Batch mode (diffusion only): When prompt is a list, all prompts are dispatched in a single DiffusionEngine.step() call at the diffusion stage. The combined result is yielded as one OmniRequestOutput with all generated images. Only a single request_id is used for the whole batch.
Parameters:
| Name | Type | Description | Default |
|---|---|---|---|
prompt | OmniPromptType | AsyncGenerator[StreamingInput, None] | list[OmniPromptType] | A single prompt or a list of prompts. A list triggers batch mode when the diffusion stage is reached. | required |
request_id | str | Unique identifier for this request. If one is not provided, a random one will be generated. | '' |
sampling_params_list | Sequence[OmniSamplingParams] | None | List of SamplingParams, one per stage. Must have the same length as the number of stages.
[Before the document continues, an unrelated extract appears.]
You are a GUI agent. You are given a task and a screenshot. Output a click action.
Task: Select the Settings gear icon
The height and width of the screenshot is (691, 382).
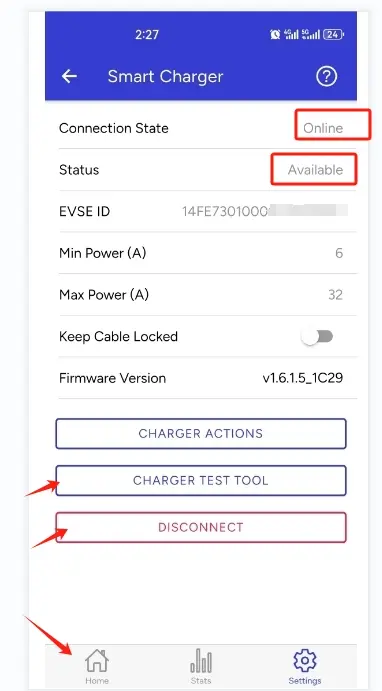point(304,660)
If None, uses default sampling params for each stage. | None |
output_modalities | list[str] | None | Optional list of output modalities. | None |
Yields:
| Type | Description |
|---|---|
AsyncGenerator[OmniRequestOutput, None] | OmniRequestOutput objects as they are produced by each stage. |
AsyncGenerator[OmniRequestOutput, None] | In batch mode the diffusion stage yields one output containing |
AsyncGenerator[OmniRequestOutput, None] | all generated images. |
Raises:
| Type | Description |
|---|---|
ValueError | If sampling_params_list has incorrect length. |
get_diffusion_od_config ¶
get_diffusion_od_config() -> Any | None
Return the diffusion-stage config when the pipeline has one.
get_input_preprocessor async ¶
Get input preprocessor.
get_supported_tasks async ¶
get_supported_tasks() -> tuple[SupportedTask, ...]
Return the task set exposed by the orchestrator-backed engine.
get_vllm_config async ¶
get_vllm_config() -> Any
Compatibility helper for call sites expecting async vllm config access.
is_sleeping async ¶
is_sleeping() -> bool
Return whether all stages are sleeping.
TODO(AsyncOmni): query the orchestrator once all stage backends expose a real sleeping-state RPC. For now we track the requested state locally.
notify_kv_transfer_request_rejected async ¶
notify_kv_transfer_request_rejected(
request_id: str,
kv_transfer_params: dict[str, Any],
*,
data_parallel_rank: int | None = None,
) -> None
Notify engine that a KV-transfer request was rejected before admission.
Omni does not currently use KV-transfer pre-admission resources, so this is a no-op.
pause_generation async ¶
pause_generation(
*,
mode: PauseMode = "abort",
wait_for_inflight_requests: bool = False,
clear_cache: bool = True,
) -> None
Pause generation.
remove_lora async ¶
Remove a LoRA adapter from all stages.
TODO(AsyncOmni): add richer per-stage error reporting to the public API.
reset_encoder_cache async ¶
Reset the encoder cache for all stages.
TODO: Forward to Orchestrator process via message.
reset_mm_cache async ¶
Reset the multi-modal cache for all stages.
TODO: Forward to Orchestrator process via message.
reset_prefix_cache async ¶
Reset the prefix cache for all stages.
TODO: Forward to Orchestrator process via message.
sleep async ¶
sleep(
stage_ids: list[int] | None = None,
level: int = 2,
mode: PauseMode = "abort",
) -> list[OmniACK]
start_profile async ¶
Start profiling specified stages.
Uses vLLM-compatible profile(is_start=True, profile_prefix) interface.
Parameters:
| Name | Type | Description | Default |
|---|---|---|---|
profile_prefix | str | None | Optional prefix for the trace file names. | None |
stages | list[int] | None | List of stage IDs to profile. If None, profiles all stages. | None |
start_weight_update async ¶
start_weight_update(
is_checkpoint_format: bool = True,
) -> None
Start a new weight update.
Omni does not currently support weight transfer, so this is a no-op.